The Western Union Telegraph Company Case well illustrates the application of the principle. It involved the question whether a law taxing telegraph messages, which had been declared void as to interstate telegrams by the Supreme Court of the United States, could be enforced as to state telegrams. The court held that it could not, saying:
"We are of the opinion that the different parts of the act under consideration are so intimately connected that the invalidity of a part of the law renders the entire law invalid."
It is claimed by appellees that to apply this test no part of the act can stand, even if it be admitted that Congress has not occupied the whole field. The state law applies to all equipment used in handling intrastate commerce. Logging equipment, conceding that the logging business is so conducted as to make it intrastate commerce — a question not now before the court — is a very small, perhaps not one-hundredth, part of such equipment.
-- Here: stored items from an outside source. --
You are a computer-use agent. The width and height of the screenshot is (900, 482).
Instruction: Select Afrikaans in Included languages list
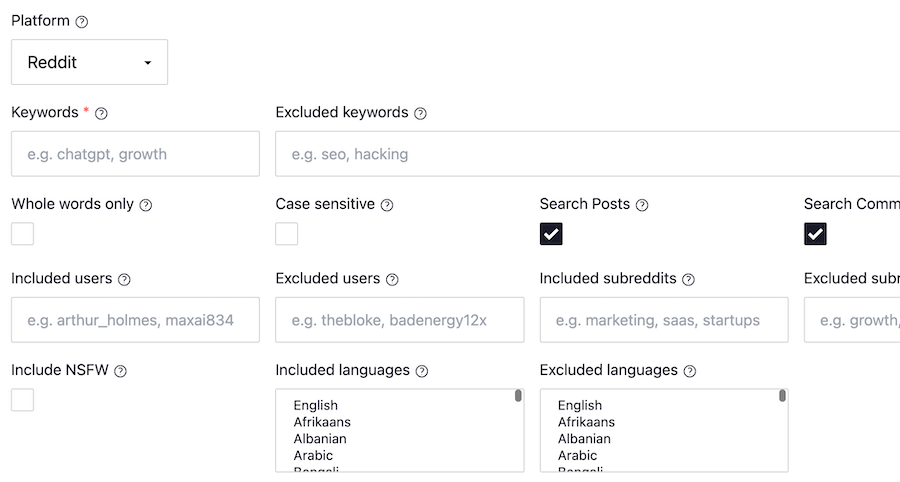(322, 422)
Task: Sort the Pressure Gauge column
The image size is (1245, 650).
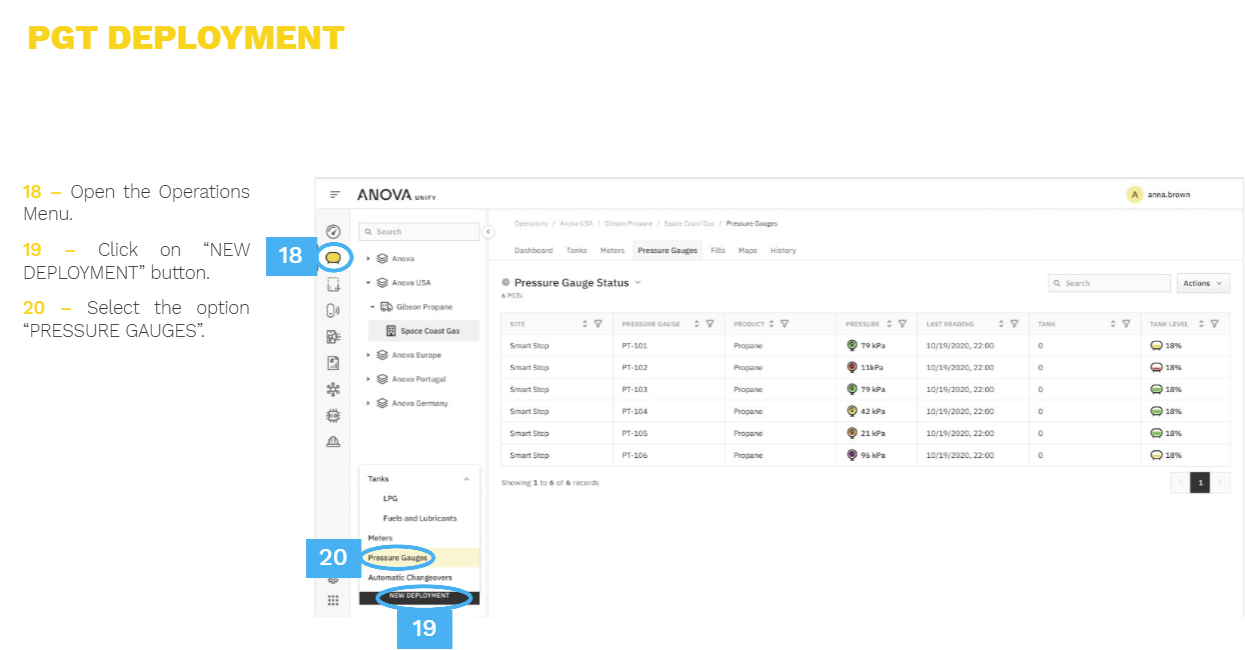Action: (696, 324)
Practically all the railroad companies in the state are engaged in interstate commerce, a fact which the court Judicially knows (State v. Mo. Pac. Ry. Co., 212 Mo. 658,111 S.W. 500), and therefore, upon any theory, the federal law, which had been long in force when the state acted, covers the greater part of the equipment to which the state law is applicable. That at the time the state law was passed, however, the opinion in Southern Ry. Co. v. United States, 222 U.S. 20, 32 S. Ct. 2, 56 L. Ed. 72, had not been handed down, and the Legislature doubtless thought the federal law would be construed as limited to equipment used in handling interstate commerce. At any rate, it intended that its enactment should be enforced as to all equipment except that used in interstate commerce. But since the Supreme Court has held this cannot be done, it necessarily follows that the state law must have a much more limited application than the Legislature Intended.
We have examined all the decisions referred to and cited, together with all decisions available, with reference to matters applicable. Counsel have been happy in their presentation of this cause, and have been of great assistance to the court. After a most careful investigation, we are led to the conclusion that Congress, exercising power conferred upon it by the commerce clause of the federal Constitution, has entered upon and covered the field of legislation to which the state Safety Appliance Act (articles 6709, 6710), applies, and that, its enactment being superior to that of the state, no penalties can be recovered for a violation of the state law in that respect.
We therefore are of opinion that the trial court did not commit error in sustaining demurrers to plaintiff's petition. Appellant's assignments are overruled, and the judgment of the lower court is in all things affirmed.